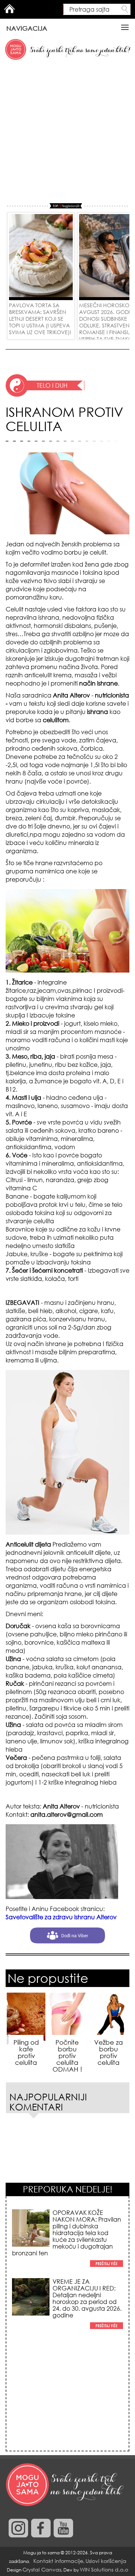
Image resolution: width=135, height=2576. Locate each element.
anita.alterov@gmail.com (66, 1814)
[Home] (66, 2485)
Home (9, 8)
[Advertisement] (67, 132)
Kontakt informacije (58, 2561)
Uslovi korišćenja (106, 2561)
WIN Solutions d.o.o (104, 2569)
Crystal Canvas (41, 2569)
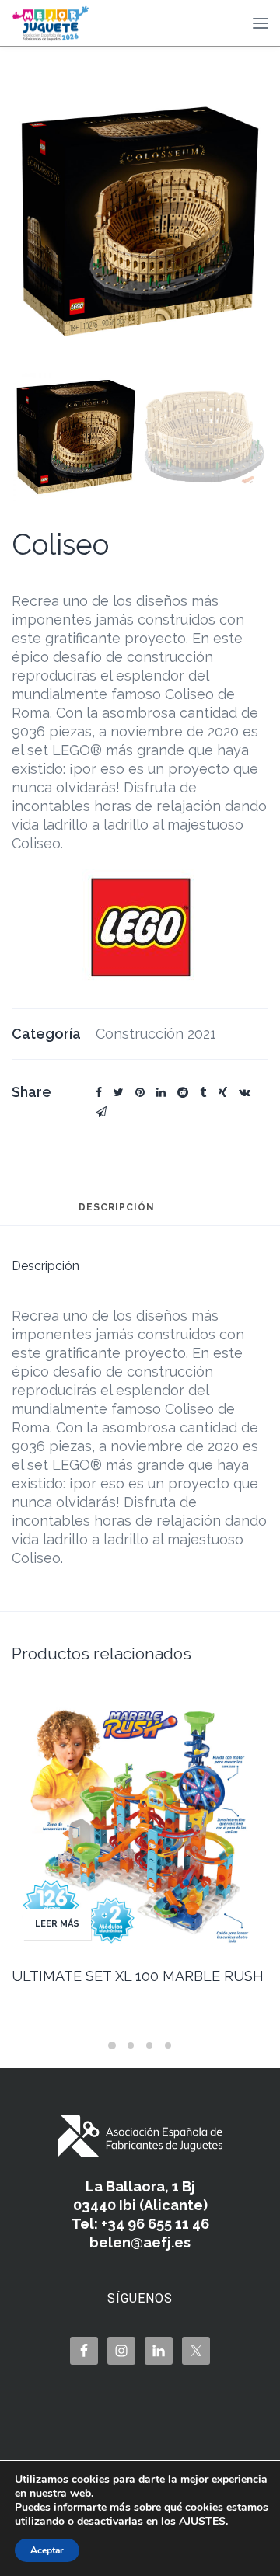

_Problem to work on:_ Go back to the line that contains "[Advertisement] (67, 132)" and copy it, along with each line after it through the end of the listing above, exactly and without pictures.

_Result:_
[Advertisement] (67, 132)
Kontakt informacije (58, 2561)
Uslovi korišćenja (106, 2561)
WIN Solutions d.o.o (104, 2569)
Crystal Canvas (41, 2569)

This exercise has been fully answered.